I don't think there is an uncontrollable flow of noobs on Forrst though. For the most part its follow-based anyhow, you don't like someone you unfollow them.
However I have noticed posts where highschool kids are specifically encouraged to participate, and while a really noble gesture to foster education amongst a new generation (and cheap labor pool), its a dangerous move. More kids = lower quality and more moderation.
Hah, excellent. I never even applied for membership as I didn't have any examples of what I have done online but always assumed this would be a somewhat stricter than "I made this in Photoshop". Not as excited about applying now.
yeah, I've been there a few times and every time I search for topics of my interest I see people bragging about stuff I don't even note in the commit message. meh. I mean, there are probably lots of professionals, but the environment and kiddie community encourages posting lots of minor stuff.
I really like Forrst. It's got a good mix of code and design for a generalist like me. I think I get something out of it. Perhaps that speaks to my level of competency but I find it useful since I am a jack of all trades. If I have a really hard coding problem, StackOverflow is going to be where I go. For a stream of new stuff or latest techniques I may not be aware of, Forrst is for me.
Also I think Kyle has done a great job as developer/designer. I was impressed. If someone doesn't like it, they are welcome to create a better version.
As for the monetization, I have to agree w/ steveklabnik that designer/developers are a hard bunch to squeeze money out of since they aren't used to paying for these sort of services. I could be wrong.
I feel very selfish or insulated using Forrst. I only see it as a venue to get help and flaunt my work - which is fine to me. In some cases, I think you could liken it a StackExchange of design.
But it doesn't feel like a community. The dashboard makes it feel more like Twitter or Tumblr than DeviantArt and Dribbble.
If I may ask for 1 feature request (programmer specific):
Really good GitHub and BitBucket and Google Code integration. In particular, newsfeed-like thing that keep track of:
* Who is working on what...
* New comments on issue tracker...
* pull requests from github or bitbucket or others...
My biggest need when it comes to programming community is keeping up (communication-wise or code-wise) with all the OSS libraries I use. GitHub does much better job than the others, but they do only git.
I tried "@faketwitter" as the twitter user name and it complained about it. I'm not too familiar with twitter user names but I thought that should work.
I looked at applying long ago, but the 'URL of something you've made' made me turn around and leave. I don't think it said anything about 'developers' at the time, though, just 'designers'. Oddly, I had a website that I designed (and that I used this time) but I didn't think to submit it.
Yeah, I don't really use twitter either. Don't need another time vampire.
I see from the owner's comment on here that its not required, please update the site to reflect this. Maybe put a space for "other profile url" so I could perhaps link to my presence here for example.
I'm interested to see how buying acorns works.

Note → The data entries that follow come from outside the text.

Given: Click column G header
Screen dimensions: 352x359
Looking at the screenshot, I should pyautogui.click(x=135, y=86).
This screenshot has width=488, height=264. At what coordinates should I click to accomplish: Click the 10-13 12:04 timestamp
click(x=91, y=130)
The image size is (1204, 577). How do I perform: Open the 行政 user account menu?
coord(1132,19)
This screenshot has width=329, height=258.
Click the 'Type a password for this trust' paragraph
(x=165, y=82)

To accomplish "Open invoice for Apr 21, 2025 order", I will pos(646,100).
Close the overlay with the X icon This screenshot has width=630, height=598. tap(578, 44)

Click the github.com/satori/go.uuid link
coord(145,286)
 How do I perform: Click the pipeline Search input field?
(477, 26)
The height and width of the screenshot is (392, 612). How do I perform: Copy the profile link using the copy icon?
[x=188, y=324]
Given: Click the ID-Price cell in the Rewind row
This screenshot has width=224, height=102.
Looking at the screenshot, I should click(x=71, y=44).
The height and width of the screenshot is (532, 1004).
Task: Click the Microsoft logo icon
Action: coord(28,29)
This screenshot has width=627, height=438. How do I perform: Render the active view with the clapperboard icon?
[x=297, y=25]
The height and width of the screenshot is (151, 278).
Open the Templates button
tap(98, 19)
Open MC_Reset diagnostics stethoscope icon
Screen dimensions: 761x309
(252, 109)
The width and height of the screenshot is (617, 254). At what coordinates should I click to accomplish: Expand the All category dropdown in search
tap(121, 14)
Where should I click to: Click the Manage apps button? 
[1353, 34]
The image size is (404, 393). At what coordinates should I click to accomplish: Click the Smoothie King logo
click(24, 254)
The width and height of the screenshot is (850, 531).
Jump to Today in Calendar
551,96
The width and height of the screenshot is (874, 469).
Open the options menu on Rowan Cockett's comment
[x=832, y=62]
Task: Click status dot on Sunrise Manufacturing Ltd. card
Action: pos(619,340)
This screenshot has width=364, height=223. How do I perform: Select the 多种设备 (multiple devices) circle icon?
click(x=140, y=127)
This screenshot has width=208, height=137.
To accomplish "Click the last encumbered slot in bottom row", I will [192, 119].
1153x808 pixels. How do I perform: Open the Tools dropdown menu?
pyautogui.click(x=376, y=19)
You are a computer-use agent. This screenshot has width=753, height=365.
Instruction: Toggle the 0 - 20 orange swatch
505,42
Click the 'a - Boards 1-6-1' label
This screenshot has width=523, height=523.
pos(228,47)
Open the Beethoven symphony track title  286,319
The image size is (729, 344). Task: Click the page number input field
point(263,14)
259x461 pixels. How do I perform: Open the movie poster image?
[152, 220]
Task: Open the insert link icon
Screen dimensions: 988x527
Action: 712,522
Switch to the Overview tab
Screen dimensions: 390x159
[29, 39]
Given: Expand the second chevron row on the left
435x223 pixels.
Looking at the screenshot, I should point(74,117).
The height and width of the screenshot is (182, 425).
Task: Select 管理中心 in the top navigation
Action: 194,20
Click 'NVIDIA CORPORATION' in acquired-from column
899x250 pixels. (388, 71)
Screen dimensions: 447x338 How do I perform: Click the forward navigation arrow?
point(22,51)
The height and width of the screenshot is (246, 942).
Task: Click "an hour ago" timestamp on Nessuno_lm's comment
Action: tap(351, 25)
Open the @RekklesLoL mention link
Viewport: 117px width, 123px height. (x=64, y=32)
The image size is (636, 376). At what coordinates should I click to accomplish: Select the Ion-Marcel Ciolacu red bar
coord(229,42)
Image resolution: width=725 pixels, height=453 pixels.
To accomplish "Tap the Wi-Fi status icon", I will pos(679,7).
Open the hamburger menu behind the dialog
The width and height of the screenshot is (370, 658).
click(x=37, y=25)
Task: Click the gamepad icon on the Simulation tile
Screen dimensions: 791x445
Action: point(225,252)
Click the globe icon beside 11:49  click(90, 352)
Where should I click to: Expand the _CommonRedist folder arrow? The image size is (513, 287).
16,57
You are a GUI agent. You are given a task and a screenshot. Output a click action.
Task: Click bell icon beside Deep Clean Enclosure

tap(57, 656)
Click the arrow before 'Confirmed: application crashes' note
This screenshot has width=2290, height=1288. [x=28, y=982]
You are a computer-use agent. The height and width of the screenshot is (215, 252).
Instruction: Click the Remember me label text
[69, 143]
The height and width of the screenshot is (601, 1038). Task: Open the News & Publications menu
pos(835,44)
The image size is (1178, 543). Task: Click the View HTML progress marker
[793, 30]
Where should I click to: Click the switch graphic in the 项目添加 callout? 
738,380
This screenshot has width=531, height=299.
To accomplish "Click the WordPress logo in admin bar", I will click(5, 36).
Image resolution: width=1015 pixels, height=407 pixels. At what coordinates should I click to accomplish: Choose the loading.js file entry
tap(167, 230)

It's sort of like a combination of virtual goods and advertising... I see programmers as being a hard crowd to sell to, (for example, see the second paragraph of this recent comment by patio11: http://news.ycombinator.com/item?id=2018880) but maybe I'm wrong...
Very interesting. I think you may be right, but on the flip side, I'm eager to see if we can change that. We actually sold a bunch at a discount over the weekend (~500), so I'll be interested to see how much of that is pricing psychology vs. actual need. Either way, there are about 5 or 6 posts promoted actively, so people are using them. Can't wait to see how this plays out when there's much, much more data to look at.
I'm not sure what the motivation is to pay to promote the types of content you can post on Forrst, other than job ads. I guess I'll have to watch and see what people are using it for.
For me it's about promoting my site when it's ready for the next beta phase. The stream is great, but you don't get that much exposure as normal posts are pushed down fast.